US President Donald Trump disclosed that he invested in municipal and corporate bonds through December, including debt issued by companies potentially influenced by policies under his administration.
Altogether, the disclosed bond purchases amounted to at least $51 million.
According to a new financial disclosure released by the White House on Thursday, Trump’s investments included bonds from companies such as Netflix, CoreWeave, General Motors, Boeing, Occidental Petroleum and United Rentals. He also bought municipal debt issued by US cities, local school districts, utilities and hospitals.
The filing, which is mandatory for all federal elected officials and appointees who engage in securities trading, does not provide precise transaction values or purchase prices. Instead, it reports transactions within broad dollar ranges for assets including stocks, bonds, commodity futures and other securities. Between Nov. 14 and Dec. 29 of last year, Trump reported 189 purchases and two sales, with the sales totaling at least $1.3 million.
The disclosure was dated Jan. 14 and received approval from a White House ethics official the following day. Trump also revised a previously submitted report, adjusting the reported value of four transactions.

▶ **DATASET EXTRACT**
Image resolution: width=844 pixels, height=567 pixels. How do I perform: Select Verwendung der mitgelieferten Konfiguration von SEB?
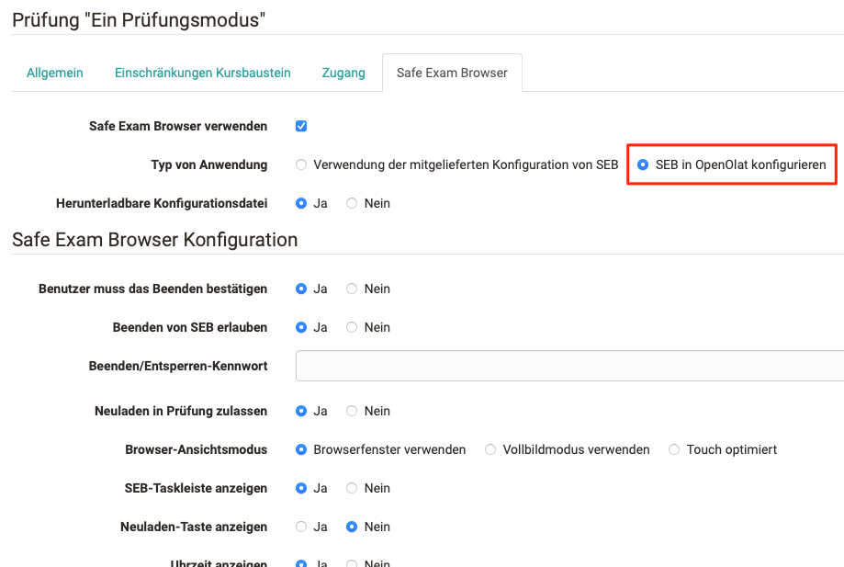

▶ **REQUIRED ACTIONS**
1. In the text on Trump's bond disclosure, rewrite the paragraph beginning "The filing, which is mandatory" as a short list of its main facts.
2. Please pick up the text on Trump's bond disclosure after its last sentence and continue it.
The data plays no part in this work.

▶ **ANSWER SET**
1.
- All federal elected officials and appointees who trade securities must file it.
- It does not give exact transaction values or purchase prices.
- It reports transactions in stocks, bonds, commodity futures and other securities within broad dollar ranges.
- From Nov. 14 to Dec. 29 of last year, Trump reported 189 purchases and two sales.
- The two sales totaled at least $1.3 million.

2.
These investments represent another example of Trump continuing to expand his personal wealth while in office. Throughout his presidency, he has frequently blended private business interests with official responsibilities, raising ongoing concerns about potential conflicts of interest.
The White House did not immediately respond to a request for comment.
In August, Trump disclosed 690 transactions completed since his return to the White House in January 2025, with a combined value of at least $104 million. Additional transactions reported in November and December totaled $106 million, including three further sales worth about $2 million.
When the August disclosure was released, a senior White House official said that neither Trump nor his family members were directly involved in making investment decisions. Instead, independent financial managers executed the bond purchases using strategies designed to track recognized market indexes. The Office of Government Ethics approved the filings, the official said.
According to another White House official, the same arrangement applied to the transactions disclosed in subsequent reports.
Unlike previous presidents, Trump did not divest his holdings or place them into a blind trust overseen by an independent manager. His extensive business empire remains under the control of two of his sons and operates across industries that overlap with areas of presidential policymaking.
Trump has publicly promoted Boeing aircraft during overseas visits and highlighted the company’s plane sales to airlines in countries including Qatar and Japan.
During a visit to a Ford Motor Co. plant in Detroit on Tuesday, Trump pointed to rival General Motors’ decision to relocate production of the Chevrolet Blazer and Equinox from Mexico back to the United States. He said the move demonstrated the effectiveness of his tariff policies in strengthening domestic manufacturing.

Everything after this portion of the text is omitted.